EXERCISE BRIEF:
Look through the data and write out every line with the word "Compleet" in it.

=======

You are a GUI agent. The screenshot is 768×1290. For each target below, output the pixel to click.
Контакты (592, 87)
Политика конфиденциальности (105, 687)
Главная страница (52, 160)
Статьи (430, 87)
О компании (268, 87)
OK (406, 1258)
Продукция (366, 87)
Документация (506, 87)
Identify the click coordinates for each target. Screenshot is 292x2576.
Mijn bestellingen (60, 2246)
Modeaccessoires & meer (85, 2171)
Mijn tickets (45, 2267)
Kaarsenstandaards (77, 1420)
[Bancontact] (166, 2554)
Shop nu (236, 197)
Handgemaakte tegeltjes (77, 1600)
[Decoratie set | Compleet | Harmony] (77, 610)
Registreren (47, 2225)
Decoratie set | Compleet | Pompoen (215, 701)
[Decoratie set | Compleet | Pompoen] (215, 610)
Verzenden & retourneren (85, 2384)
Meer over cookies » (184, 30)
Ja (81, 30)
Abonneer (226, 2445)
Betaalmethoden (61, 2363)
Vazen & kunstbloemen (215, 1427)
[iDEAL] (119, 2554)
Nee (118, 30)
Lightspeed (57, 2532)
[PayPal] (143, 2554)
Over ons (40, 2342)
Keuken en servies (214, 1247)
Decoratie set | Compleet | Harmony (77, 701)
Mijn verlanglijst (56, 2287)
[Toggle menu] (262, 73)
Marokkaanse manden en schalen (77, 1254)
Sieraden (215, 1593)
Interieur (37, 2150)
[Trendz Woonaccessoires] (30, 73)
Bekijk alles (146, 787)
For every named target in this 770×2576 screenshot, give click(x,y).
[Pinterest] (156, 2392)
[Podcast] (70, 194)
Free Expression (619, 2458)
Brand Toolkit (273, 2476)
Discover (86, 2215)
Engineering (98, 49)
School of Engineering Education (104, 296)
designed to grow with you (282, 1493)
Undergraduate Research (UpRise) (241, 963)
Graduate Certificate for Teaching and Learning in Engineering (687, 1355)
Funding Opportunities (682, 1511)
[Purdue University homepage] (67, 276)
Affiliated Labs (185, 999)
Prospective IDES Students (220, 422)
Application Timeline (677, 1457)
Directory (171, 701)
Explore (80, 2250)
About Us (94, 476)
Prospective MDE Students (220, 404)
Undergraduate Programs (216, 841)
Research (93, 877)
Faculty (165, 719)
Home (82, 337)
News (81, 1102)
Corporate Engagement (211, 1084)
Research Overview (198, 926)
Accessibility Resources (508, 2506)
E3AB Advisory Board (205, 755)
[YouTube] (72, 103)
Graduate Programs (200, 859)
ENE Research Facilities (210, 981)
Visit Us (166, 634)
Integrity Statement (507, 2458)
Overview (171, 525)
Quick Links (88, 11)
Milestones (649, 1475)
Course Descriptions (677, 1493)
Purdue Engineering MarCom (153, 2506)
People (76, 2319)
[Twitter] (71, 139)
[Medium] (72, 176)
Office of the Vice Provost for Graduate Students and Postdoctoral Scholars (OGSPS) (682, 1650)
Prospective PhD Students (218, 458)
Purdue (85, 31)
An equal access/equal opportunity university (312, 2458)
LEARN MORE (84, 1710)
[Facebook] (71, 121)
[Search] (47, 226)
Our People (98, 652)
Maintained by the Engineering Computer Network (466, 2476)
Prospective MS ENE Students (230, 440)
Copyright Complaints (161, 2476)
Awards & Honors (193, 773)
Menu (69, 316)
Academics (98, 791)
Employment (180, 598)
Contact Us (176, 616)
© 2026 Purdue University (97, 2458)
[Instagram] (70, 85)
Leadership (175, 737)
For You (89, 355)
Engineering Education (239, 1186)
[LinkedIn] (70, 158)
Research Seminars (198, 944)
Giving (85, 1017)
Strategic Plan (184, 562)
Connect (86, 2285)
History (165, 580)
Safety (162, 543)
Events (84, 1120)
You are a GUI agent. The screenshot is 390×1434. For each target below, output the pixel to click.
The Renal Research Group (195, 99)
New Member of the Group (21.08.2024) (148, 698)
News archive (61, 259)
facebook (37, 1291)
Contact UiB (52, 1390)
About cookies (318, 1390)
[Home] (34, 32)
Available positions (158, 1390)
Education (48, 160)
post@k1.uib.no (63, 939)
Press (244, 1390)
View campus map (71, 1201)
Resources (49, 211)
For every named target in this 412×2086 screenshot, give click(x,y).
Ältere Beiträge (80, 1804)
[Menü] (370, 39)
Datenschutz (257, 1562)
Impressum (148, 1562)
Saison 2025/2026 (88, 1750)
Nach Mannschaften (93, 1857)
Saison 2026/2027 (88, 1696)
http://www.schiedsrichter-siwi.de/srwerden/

=======

PROBLEM SOLUTION:
[Decoratie set | Compleet | Harmony] (77, 610)
Decoratie set | Compleet | Pompoen (215, 701)
[Decoratie set | Compleet | Pompoen] (215, 610)
Decoratie set | Compleet | Harmony (77, 701)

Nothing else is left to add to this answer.